● **Work to be completed**
In the piece on the planned closure of the Inverloch Transfer Station, which two sites are named as alternatives for depositing rubbish, and how far away are they by car?

** start of Page extract **

I want to write about the planned closure of the Inverloch Transfer Station by the Bass Coast Shire Council.
Whilst currently I am not a resident of Inverloch or the Bass Coast Shire, I did live in Inverloch for three years and then in Wonthaggi for another four years and have close connections with family land nearby.
I understand the inconvenience issues being raised by members of the community due to the closure plans.
Convenience is a relative thing.
Within a 15 to 20 minute drive of Inverloch you have options to deposit your rubbish at either the Wonthaggi or Koonwarra sites.
I feel the inconvenience that some will experience will be far outweighed by the potential social and environmental benefits that could come from a well-planned and resourced area of public land.
The decision to close the transfer station, whether you are in favour of it or against, provides some amazing opportunities for a transformation of this area.
There are numerous examples that exist of creative rehabilitation works on land which was previously used as a landfill site.
The City of Darebin has developed the ‘All Nations Park’ in Northcote.

** end of Page extract **
** start of Stored data **

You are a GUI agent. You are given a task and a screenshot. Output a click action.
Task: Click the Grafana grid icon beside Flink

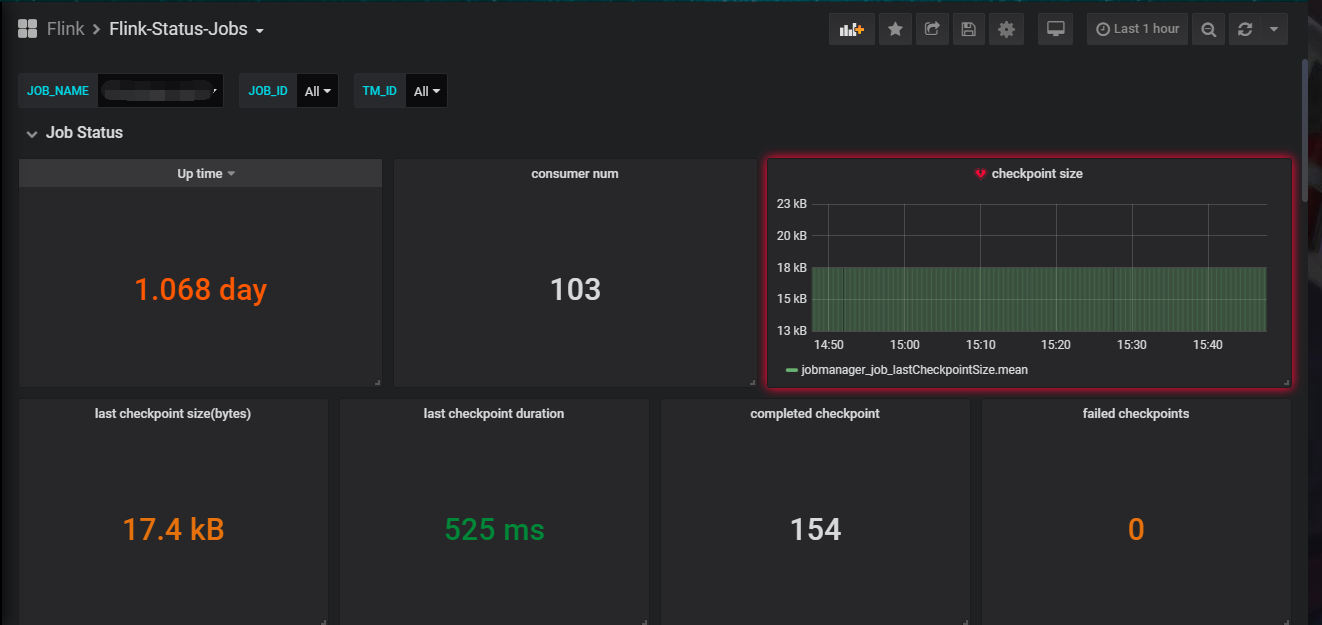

** end of Stored data **

● **Finished answer**
The Wonthaggi and Koonwarra sites, both within a 15 to 20 minute drive of Inverloch.